## EXTRACTED DATA
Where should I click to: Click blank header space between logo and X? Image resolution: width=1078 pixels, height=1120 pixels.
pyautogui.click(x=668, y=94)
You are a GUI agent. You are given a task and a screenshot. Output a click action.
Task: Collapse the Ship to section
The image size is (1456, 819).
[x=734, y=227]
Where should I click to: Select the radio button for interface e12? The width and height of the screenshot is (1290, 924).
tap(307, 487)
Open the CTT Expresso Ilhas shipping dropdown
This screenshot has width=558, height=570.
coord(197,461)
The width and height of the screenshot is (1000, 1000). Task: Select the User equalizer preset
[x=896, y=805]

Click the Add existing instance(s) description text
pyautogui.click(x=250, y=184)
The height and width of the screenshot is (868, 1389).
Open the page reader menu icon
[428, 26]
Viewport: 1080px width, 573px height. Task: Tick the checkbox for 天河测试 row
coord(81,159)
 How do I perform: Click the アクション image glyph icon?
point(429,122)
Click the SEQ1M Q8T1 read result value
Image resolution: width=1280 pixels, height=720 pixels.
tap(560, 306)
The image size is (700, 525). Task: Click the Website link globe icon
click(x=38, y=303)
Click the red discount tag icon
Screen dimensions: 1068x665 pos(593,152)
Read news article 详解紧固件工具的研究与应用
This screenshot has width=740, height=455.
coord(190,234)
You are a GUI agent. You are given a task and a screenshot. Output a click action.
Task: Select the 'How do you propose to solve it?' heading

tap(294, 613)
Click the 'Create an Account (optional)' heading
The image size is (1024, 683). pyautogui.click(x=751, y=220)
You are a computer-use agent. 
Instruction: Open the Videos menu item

## WHAT YOU SHOULD DO
Return a faithful copy of all the records above.

## THE COMPLETED TASK
Where should I click to: Click blank header space between logo and X? Image resolution: width=1078 pixels, height=1120 pixels.
pyautogui.click(x=668, y=94)
You are a GUI agent. You are given a task and a screenshot. Output a click action.
Task: Collapse the Ship to section
The image size is (1456, 819).
[x=734, y=227]
Where should I click to: Select the radio button for interface e12? The width and height of the screenshot is (1290, 924).
tap(307, 487)
Open the CTT Expresso Ilhas shipping dropdown
This screenshot has width=558, height=570.
coord(197,461)
The width and height of the screenshot is (1000, 1000). Task: Select the User equalizer preset
[x=896, y=805]

Click the Add existing instance(s) description text
pyautogui.click(x=250, y=184)
The height and width of the screenshot is (868, 1389).
Open the page reader menu icon
[428, 26]
Viewport: 1080px width, 573px height. Task: Tick the checkbox for 天河测试 row
coord(81,159)
 How do I perform: Click the アクション image glyph icon?
point(429,122)
Click the SEQ1M Q8T1 read result value
Image resolution: width=1280 pixels, height=720 pixels.
tap(560, 306)
The image size is (700, 525). Task: Click the Website link globe icon
click(x=38, y=303)
Click the red discount tag icon
Screen dimensions: 1068x665 pos(593,152)
Read news article 详解紧固件工具的研究与应用
This screenshot has width=740, height=455.
coord(190,234)
You are a GUI agent. You are given a task and a screenshot. Output a click action.
Task: Select the 'How do you propose to solve it?' heading

tap(294, 613)
Click the 'Create an Account (optional)' heading
The image size is (1024, 683). pyautogui.click(x=751, y=220)
You are a computer-use agent. 
Instruction: Open the Videos menu item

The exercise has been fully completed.